Topological Data Analysis with Spectral Analysis of Combinatorial Laplacians

Alexander Del Toro Barba (PhD)
15 min readAug 9, 2024

--

Photo by SIMON LEE on Unsplash

Combinatorial Laplacian for Topological Data Analysis

In the first part of our series we talked about how to do Topological Data Analysis with Persistent Homology. Now we look at Combinatorial Laplacians for identifying topological invariants.

We need tools from graph theory (Laplacian), linear algebra (Eigenvalues), and topology (Betti numbers). tldr: The number of zero eigenvalues of the combinatorial Laplacian corresponds to the number of connected components of a graph, which is the zeroth Betti number (β₀).

Graph Laplacian (L) is the starting point. Also called Laplacian matrix, it represents a graph and is constructed from the adjacency matrix (which describes connections) and the degree matrix (which tracks how many neighbors each node has).

An example of the Laplacian matrix of a simple network (n = 4) (Source)

Combinatorial Laplacian is a generalization of the graph Laplacian. It is a matrix associated with a graph that gives insights into the properties and structure of the graph. The combinatorial Laplacian of a graph G with vertex set V and edge set E is defined as L = D — A, where D is the degree matrix and A is the adjacency matrix.

Combinatorial Laplacian that talks about connectivity of (k+1) cliques for βₖ

Eigenvalues and Eigenvectors of the combinatorial Laplacians help us to detect topological invariants, the Betti numbers. Eigenvalues and associated Eigenvectors satisfy the equation L × v = λ × v, where λ is an eigenvalue and v an eigenvector. There are two important concepts we will need:

  • Algebraic Multiplicity is the number of times an eigenvalue appears as a root of the characteristic polynomial of the matrix.
  • Kernel (Nullspace) is the set of all vectors that, when multiplied by the Laplacian matrix, result in the zero vector (0).

Spectral theory helps us to determine the Eigenvalues. Eigenvalues are λ ≤ λ ≤ λ≤ · · · ≤ λₙ-₁, where n is the number of nodes (or vertices) in a graph.

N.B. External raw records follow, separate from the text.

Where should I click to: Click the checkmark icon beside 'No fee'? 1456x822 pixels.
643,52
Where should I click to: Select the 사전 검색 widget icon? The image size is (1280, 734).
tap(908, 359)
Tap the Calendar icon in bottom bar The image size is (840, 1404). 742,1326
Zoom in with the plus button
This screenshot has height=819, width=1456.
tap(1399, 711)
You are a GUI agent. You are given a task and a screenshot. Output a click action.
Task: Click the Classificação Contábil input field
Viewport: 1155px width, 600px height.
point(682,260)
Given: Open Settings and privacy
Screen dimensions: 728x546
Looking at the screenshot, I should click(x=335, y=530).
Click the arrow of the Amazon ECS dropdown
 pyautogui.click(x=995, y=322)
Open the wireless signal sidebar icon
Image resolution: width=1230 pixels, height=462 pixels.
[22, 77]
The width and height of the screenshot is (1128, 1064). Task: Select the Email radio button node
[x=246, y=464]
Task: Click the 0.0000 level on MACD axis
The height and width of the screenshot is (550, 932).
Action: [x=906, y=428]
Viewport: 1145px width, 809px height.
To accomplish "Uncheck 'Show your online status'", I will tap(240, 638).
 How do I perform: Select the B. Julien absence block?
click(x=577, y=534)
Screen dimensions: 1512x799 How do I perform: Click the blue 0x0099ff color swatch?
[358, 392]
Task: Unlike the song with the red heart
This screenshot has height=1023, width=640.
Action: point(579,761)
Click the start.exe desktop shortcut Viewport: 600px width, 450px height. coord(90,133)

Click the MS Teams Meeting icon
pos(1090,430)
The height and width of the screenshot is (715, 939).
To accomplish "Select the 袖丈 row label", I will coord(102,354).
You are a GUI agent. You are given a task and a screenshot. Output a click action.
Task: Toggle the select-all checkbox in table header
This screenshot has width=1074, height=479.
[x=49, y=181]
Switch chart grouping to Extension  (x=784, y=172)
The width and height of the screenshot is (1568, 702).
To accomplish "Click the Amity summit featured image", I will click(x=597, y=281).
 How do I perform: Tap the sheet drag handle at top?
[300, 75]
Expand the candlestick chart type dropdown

Spectral gap is used to measure the connectivity of a system. It is defined as the difference between the smallest and second-smallest eigenvalues of a normalized Laplacian matrix of graph. The smallest eigenvalue is always zero for connected graphs, and a graph with large spectral gap λ>> 0 is well-connected. We know that the smallest nonzero eigenvalue of combinatorial Laplacian β₁ is directly linked to the number of connected components in the data, and subsequent non-zero eigenvalues relate to higher-order topological features, like the number of holes in the data measured by the second smallest non-zero eigenvalue etc.

Cheeger’s inequality is the origin of this concept and demonstrates that the magnitudes of the small non-zero eigenvalues of the graph Laplacian characterize the connectedness of the graph. Similar results hold for combinatorial Laplacians in higher dimensions, where the eigenvalues reflect topological features of the simplicial complex, such as connected components, cycles, and higher-dimensional holes.

Betti numbers β are topological features, or invariants, we are interested in. Betti numbers measure the number of connected components, holes, and voids. For example, Connected Components are a part of a graph where you can reach any node from any other node by following edges.

  • Zeroth Betti numbers indicate number of connected components,
  • First Betti numbers indicate number of holes,
  • Second Betti numbers indicate number of voids,
  • Higher Betti numbers indicate number of higher dimensional holes.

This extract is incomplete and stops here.